Eine Weltmissionskonferenz ohne Mission

Athen/Griechenland | 21.05.2005 | idea-Pressedienst | Ökumene

Ökumenisches Treffen in Athen kam über die Fragen nach Heilung und Versöhnung nicht hinaus

Von Marcus Mockler

Premieren gab es viele bei der Weltmissionskonferenz in Athen. Es war die erste im neuen Jahrtausend, erstmals fand sie in einem orthodox geprägten Land statt und erstmals durften Katholiken, Evangelikale als gleichberechtigte Delegierte teilnehmen, obwohl sie dem veranstaltenden Ökumenischen Rat der Kirchen (ÖRK) gar nicht angehören. Tatsächlich wehte bei dieser ökumenischen Konferenz eine andere Brise. Und dennoch war bei dem Treffen von Mission und Evangelisation kaum die Rede.

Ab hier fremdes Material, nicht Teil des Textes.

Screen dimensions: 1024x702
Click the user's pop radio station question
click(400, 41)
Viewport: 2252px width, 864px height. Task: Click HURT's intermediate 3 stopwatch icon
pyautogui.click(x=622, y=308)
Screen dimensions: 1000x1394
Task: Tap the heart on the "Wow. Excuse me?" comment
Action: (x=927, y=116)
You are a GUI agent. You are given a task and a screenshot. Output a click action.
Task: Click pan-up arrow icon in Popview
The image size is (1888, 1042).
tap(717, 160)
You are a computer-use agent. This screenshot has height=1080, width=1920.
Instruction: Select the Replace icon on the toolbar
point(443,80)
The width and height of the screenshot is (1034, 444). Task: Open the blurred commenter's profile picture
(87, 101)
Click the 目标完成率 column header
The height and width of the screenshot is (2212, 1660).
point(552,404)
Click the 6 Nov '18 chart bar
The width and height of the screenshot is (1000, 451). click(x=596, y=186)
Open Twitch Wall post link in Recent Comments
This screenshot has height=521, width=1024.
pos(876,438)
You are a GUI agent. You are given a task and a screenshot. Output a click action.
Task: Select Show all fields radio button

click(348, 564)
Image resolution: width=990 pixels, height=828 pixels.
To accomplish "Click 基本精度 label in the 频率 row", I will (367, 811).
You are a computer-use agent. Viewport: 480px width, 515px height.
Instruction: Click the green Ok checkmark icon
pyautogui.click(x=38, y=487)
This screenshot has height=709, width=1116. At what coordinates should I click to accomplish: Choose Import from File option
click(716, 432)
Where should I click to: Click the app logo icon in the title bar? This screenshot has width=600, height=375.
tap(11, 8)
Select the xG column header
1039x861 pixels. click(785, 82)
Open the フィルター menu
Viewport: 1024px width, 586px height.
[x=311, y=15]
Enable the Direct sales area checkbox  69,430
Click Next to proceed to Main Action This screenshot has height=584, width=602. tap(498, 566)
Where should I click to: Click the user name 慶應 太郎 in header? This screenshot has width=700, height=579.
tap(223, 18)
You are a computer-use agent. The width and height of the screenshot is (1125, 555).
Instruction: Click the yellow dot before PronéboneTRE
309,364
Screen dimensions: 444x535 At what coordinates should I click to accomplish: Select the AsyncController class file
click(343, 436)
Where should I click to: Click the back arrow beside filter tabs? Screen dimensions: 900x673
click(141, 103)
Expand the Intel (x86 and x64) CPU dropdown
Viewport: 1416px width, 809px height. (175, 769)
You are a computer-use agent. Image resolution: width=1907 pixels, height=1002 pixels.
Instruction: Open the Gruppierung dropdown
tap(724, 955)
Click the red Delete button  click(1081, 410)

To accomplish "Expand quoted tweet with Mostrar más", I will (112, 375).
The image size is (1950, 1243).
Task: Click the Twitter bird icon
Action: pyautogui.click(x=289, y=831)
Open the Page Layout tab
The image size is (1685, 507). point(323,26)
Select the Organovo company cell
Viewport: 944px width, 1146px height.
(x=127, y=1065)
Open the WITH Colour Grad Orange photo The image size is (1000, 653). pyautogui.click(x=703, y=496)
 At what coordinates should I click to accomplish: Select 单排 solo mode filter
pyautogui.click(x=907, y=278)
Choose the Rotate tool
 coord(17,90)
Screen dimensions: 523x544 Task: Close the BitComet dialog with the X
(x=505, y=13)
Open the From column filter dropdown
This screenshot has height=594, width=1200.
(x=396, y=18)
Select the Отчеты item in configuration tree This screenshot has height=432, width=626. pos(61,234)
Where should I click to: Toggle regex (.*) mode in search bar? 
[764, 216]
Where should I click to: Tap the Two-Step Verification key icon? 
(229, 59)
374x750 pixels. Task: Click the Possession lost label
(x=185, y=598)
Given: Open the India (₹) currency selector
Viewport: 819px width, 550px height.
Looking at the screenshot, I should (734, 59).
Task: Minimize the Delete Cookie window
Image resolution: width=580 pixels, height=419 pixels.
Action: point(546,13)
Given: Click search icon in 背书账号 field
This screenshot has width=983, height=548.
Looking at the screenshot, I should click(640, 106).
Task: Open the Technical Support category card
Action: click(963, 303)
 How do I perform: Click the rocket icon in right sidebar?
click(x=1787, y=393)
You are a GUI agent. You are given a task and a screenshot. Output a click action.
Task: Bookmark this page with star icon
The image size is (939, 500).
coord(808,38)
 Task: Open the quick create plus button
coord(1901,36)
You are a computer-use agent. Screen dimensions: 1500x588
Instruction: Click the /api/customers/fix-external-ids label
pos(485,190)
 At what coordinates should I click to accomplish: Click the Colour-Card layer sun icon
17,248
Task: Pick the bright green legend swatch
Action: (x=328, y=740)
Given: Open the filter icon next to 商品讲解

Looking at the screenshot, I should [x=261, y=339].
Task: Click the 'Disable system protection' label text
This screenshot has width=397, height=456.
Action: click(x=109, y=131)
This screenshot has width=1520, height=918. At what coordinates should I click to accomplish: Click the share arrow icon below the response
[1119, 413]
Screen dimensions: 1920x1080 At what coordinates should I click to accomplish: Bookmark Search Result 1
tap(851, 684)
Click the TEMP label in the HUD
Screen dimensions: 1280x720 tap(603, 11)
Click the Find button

Athen im Jahr 50 nach Christus. Der Apostel Paulus besucht die griechische Metropole, um den Menschen die Botschaft von Jesus Christus zu bringen. Die vielen Götzenbilder in der antiken Stadt machen ihn wütend. Aber er hält seinen Zorn im Zaum, als er die Gelegenheit bekommt, auf dem Areopag zur geistigen Elite zu sprechen. In seiner berühmten Rede spricht er anerkennend über die Frömmigkeit der Athener, um ihnen dann von dem allmächtigen und einzigen Gott zu erzählen, der die Menschen zur Busse auffordert und ihnen ewiges Leben anbietet. Ein paar Männer werden daraufhin Christen.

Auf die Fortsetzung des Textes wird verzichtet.